Antius on Sat, 22nd Dec 2018 10:39 pm
Makati, quite a lot of conjecture in the posts that you link to. A lot of speculation over the content of envelopes.
Conspiracy theory nuts tend to see conspiracy everywhere. Sometimes its real, sometimes it isn’t.
makati1 on Sat, 22nd Dec 2018 11:39 pm
Antius, and most “conspiracies” prove to be true down the road. Only a brainwashed American would deny the insanity of American leadership these days or the possibilities.
For instance the JFK killings or the 9/11 bullshit ( building 7)?
How about the he said/she said freak sideshow Americans are saturated with every day?
The fact that the US infrastructure and economy is being destroyed so that the Neocons can try for their OWG?
Maybe you have not lived long enough to have perspective, but I have. I remember the Cuban Missile Crisis, JFK’s murder, Vietnam, and 9/11. Not one has proven to be anywhere near the lies/propaganda that was published at the time. Not one.
I look at independent ‘news’ sources and weigh them against the USMSM and find their analysis is more likely true than the ‘official’ bullshit fed to the serfs 24/7/365. Believe what you want. It doesn’t change anything.
Cloggie on Sat, 22nd Dec 2018 11:59 pm
Two recent reports from the United States strongly suggest the United States is planning a major war with Russia and China, but are far from certain that they could in fact succeed in such a war
Who is “the United States”?
Trump?
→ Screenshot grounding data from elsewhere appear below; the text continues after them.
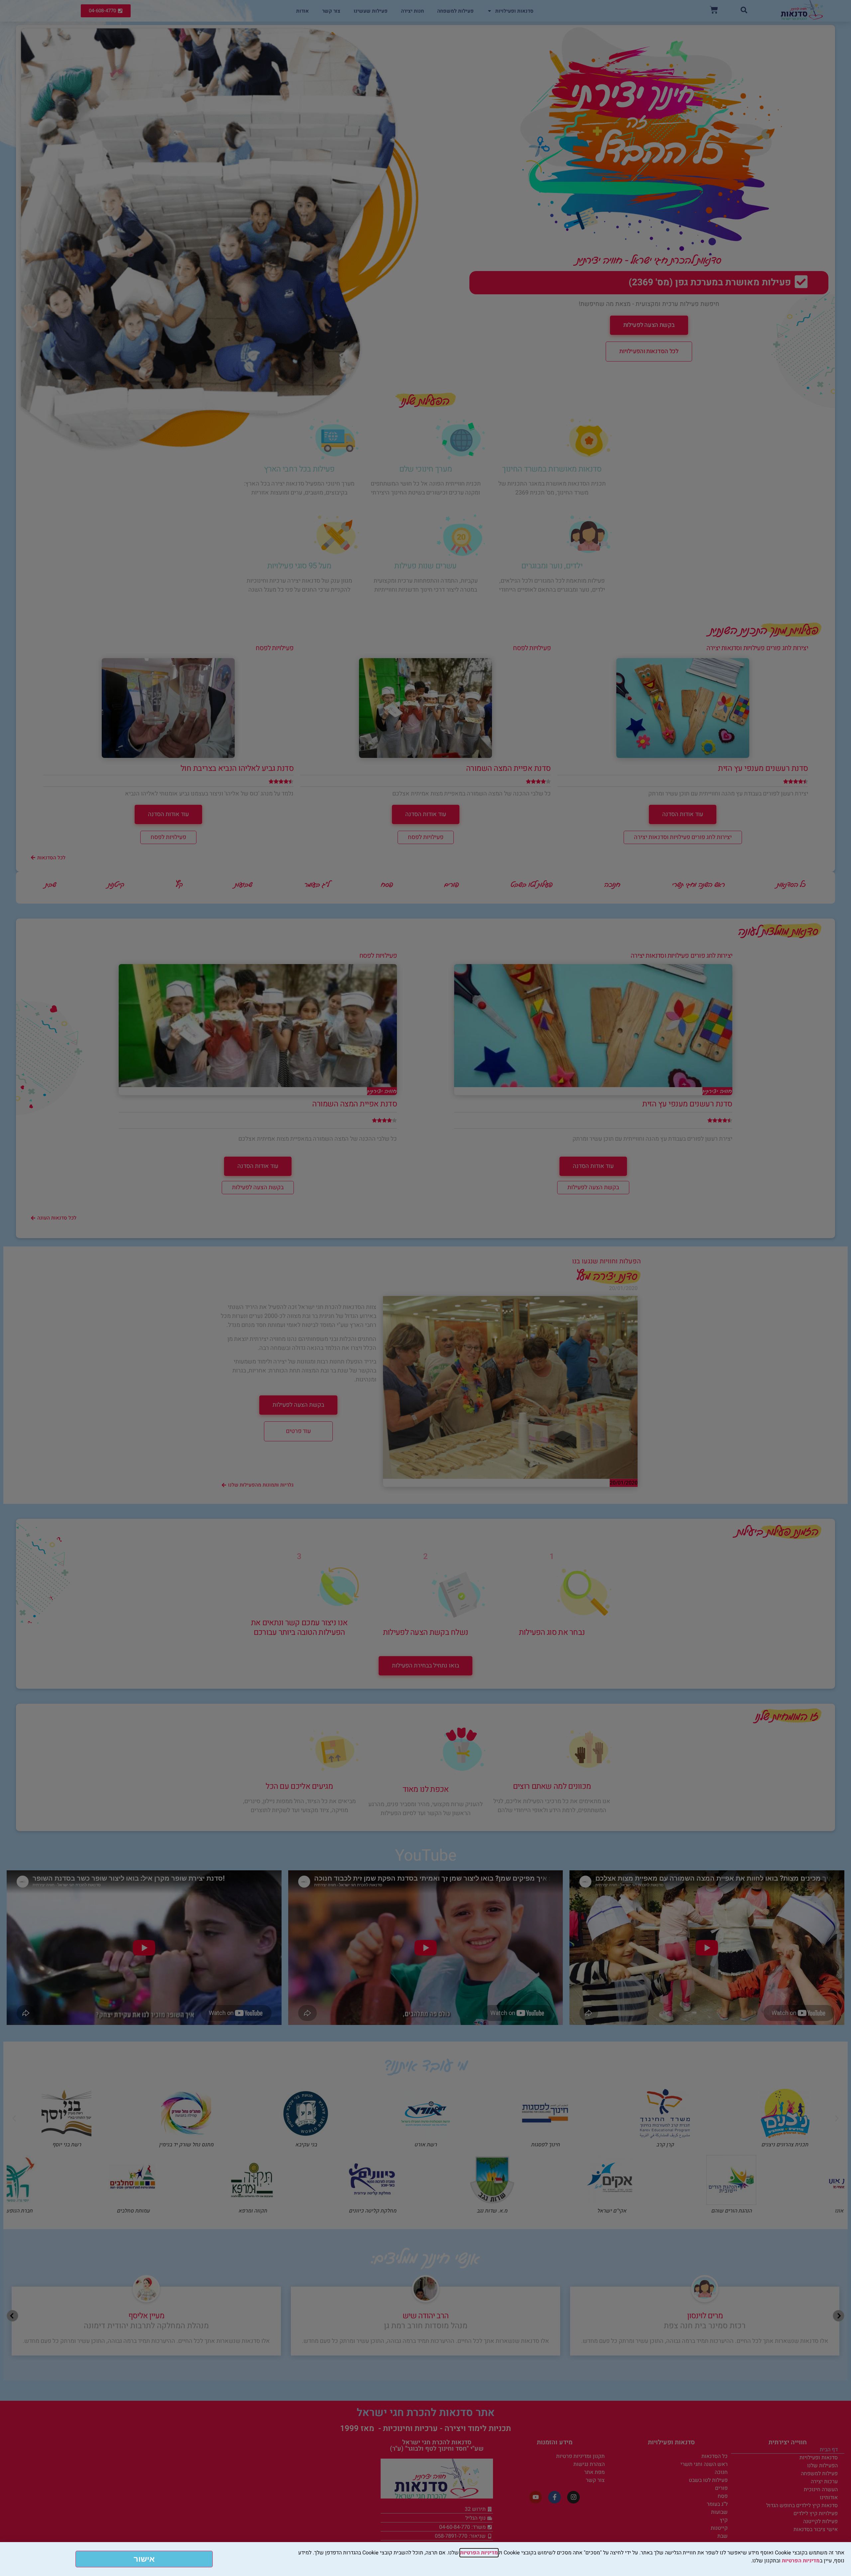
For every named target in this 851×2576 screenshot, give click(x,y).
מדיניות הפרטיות (479, 2553)
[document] (425, 1288)
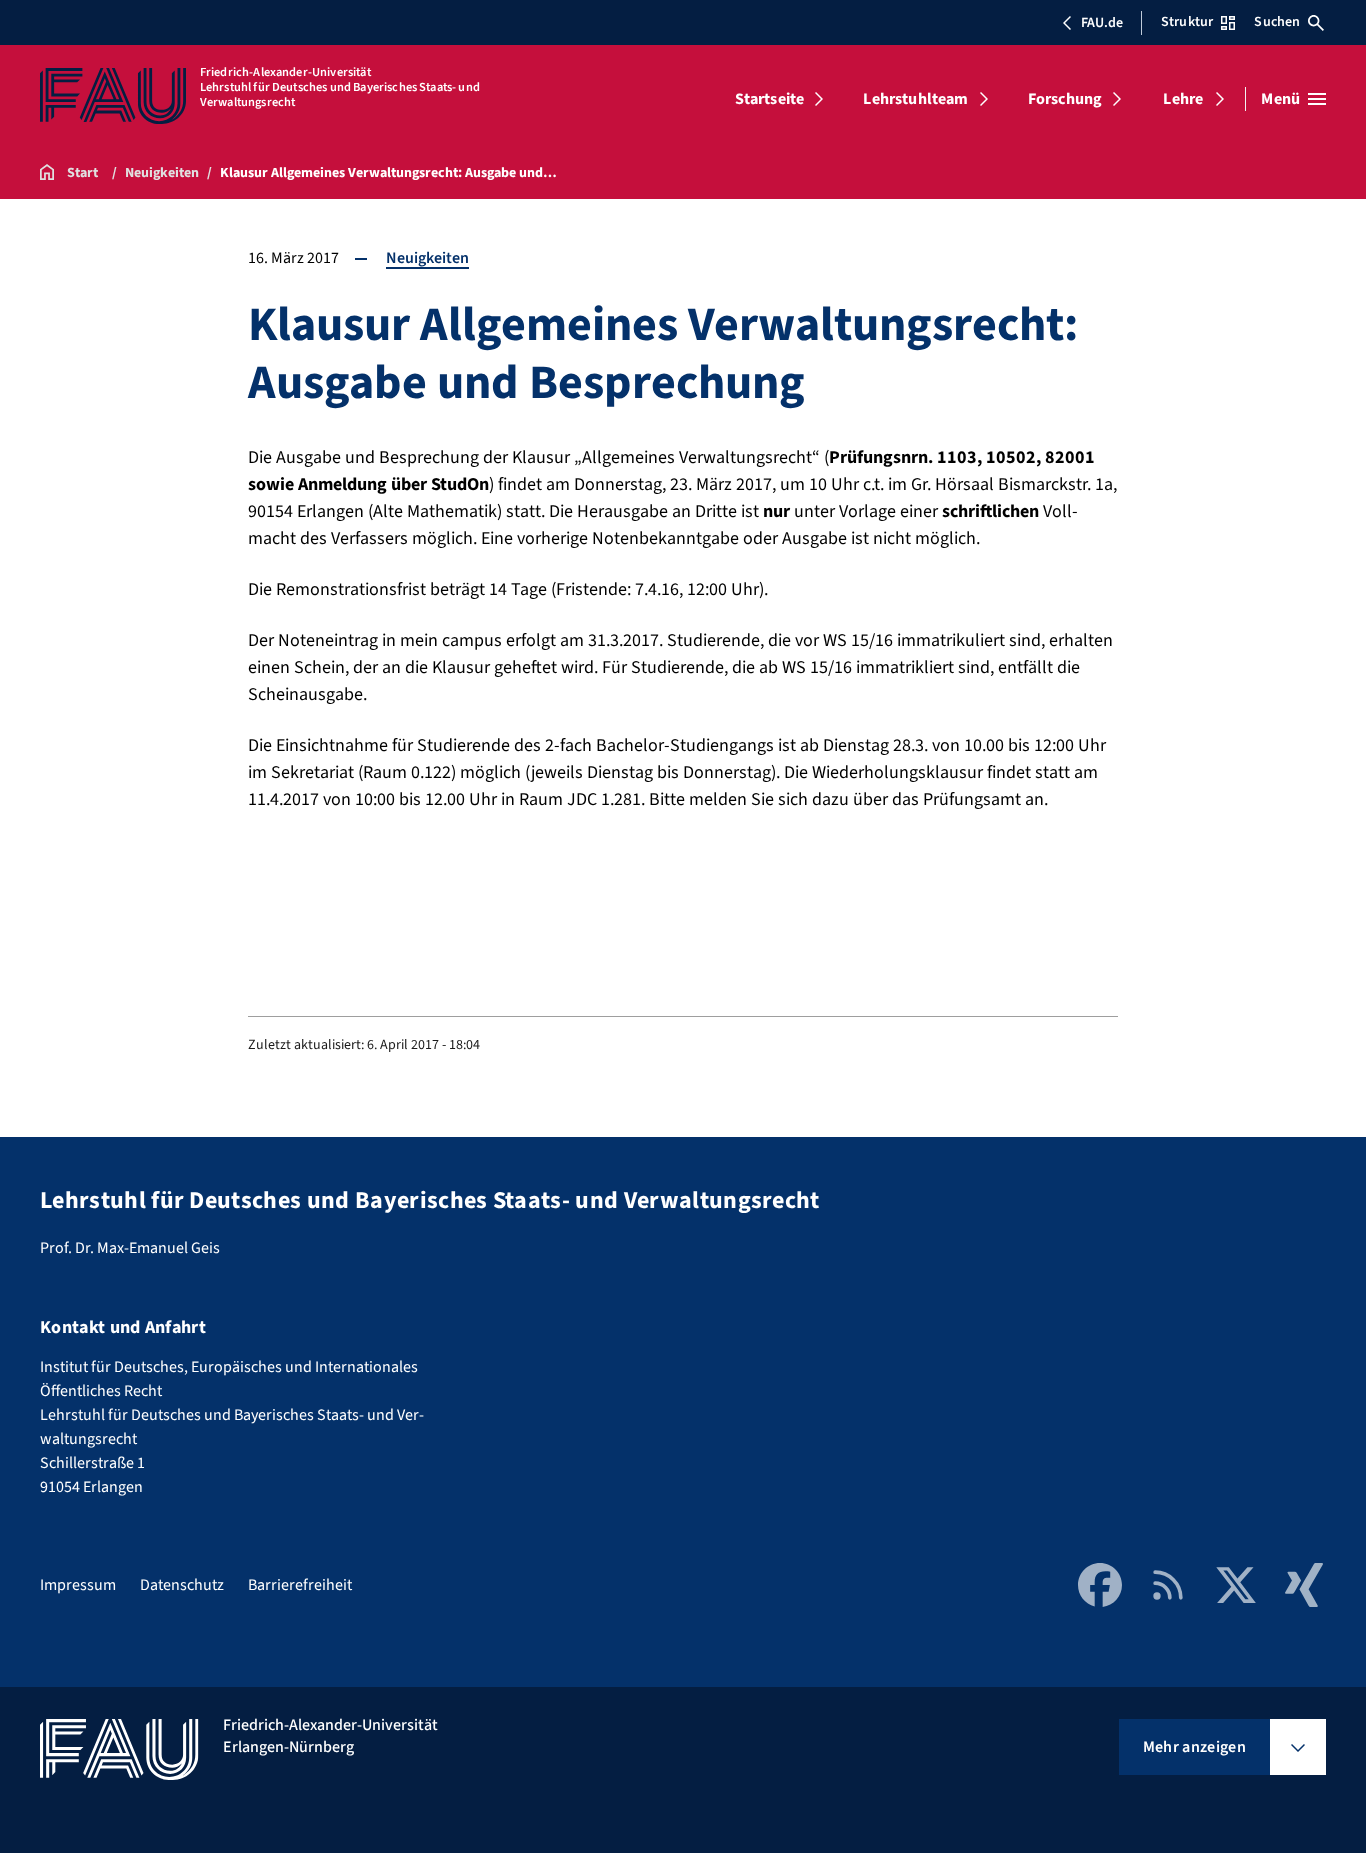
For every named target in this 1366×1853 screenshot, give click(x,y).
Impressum (78, 1585)
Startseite (770, 99)
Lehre (1183, 99)
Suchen (1277, 22)
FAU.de (1102, 23)
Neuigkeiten (427, 258)
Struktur (1187, 22)
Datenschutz (182, 1585)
No.
Pentagon? Yes, that’s their job.
(((Deep State))) No, they admitted defeat.
I think that Juncker, Putin and Xi have decided among each other that the American Era is over and that Eurasia is next and that they have informed Trump and that he complied.
That matches with his sudden retreat from Afghanistan and Syria. Representatives of 2 billion people can decide these things and next inform 0.3 billion upstarts that time is up and that those who are around for thousands of years are retaking their natural place in the grand scheme of things.
This smart CFR-jew knows what is coming:
https://www.amazon.com/End-American-Era-Geopolitics-Twenty-first-ebook/dp/B000XUDGTY/ref=sr_1_1
(I read that book in 2002)
makati1 on Sun, 23rd Dec 2018 3:01 am
A holiday present for the traveler without money: “Photito Travel” See some of the 21st century world without leaving home.
https://www.photito.com/Destinations
Descriptions of what you are seeing with every picture. Sorry, no Philippines.
DerHundistLos on Sun, 23rd Dec 2018 8:28 am
onlooker
Dr. Jeremy Jackson, “Ocean Apocalypse”, US Naval Academy Presentation
https://www.youtube.com/watch?v=2zMN3dTvrwY&t=12s
onlooker on Sun, 23rd Dec 2018 9:17 am
Yes, Derhund. Heard of this work, not read it though. But articles it seems now every day of disturbing happenings in the oceans and to the oceans. 3 main ways, ocean’s are besieged. Pollution/contamination. Overfishing. Ocean warming, acidification. Remember, the Ocean’s are intaking lots of the CO2 being emitted. It is so ominous and so sad, hard to not realize we are paving the way for a true Mass Extinction Event. You can say it has already been underway.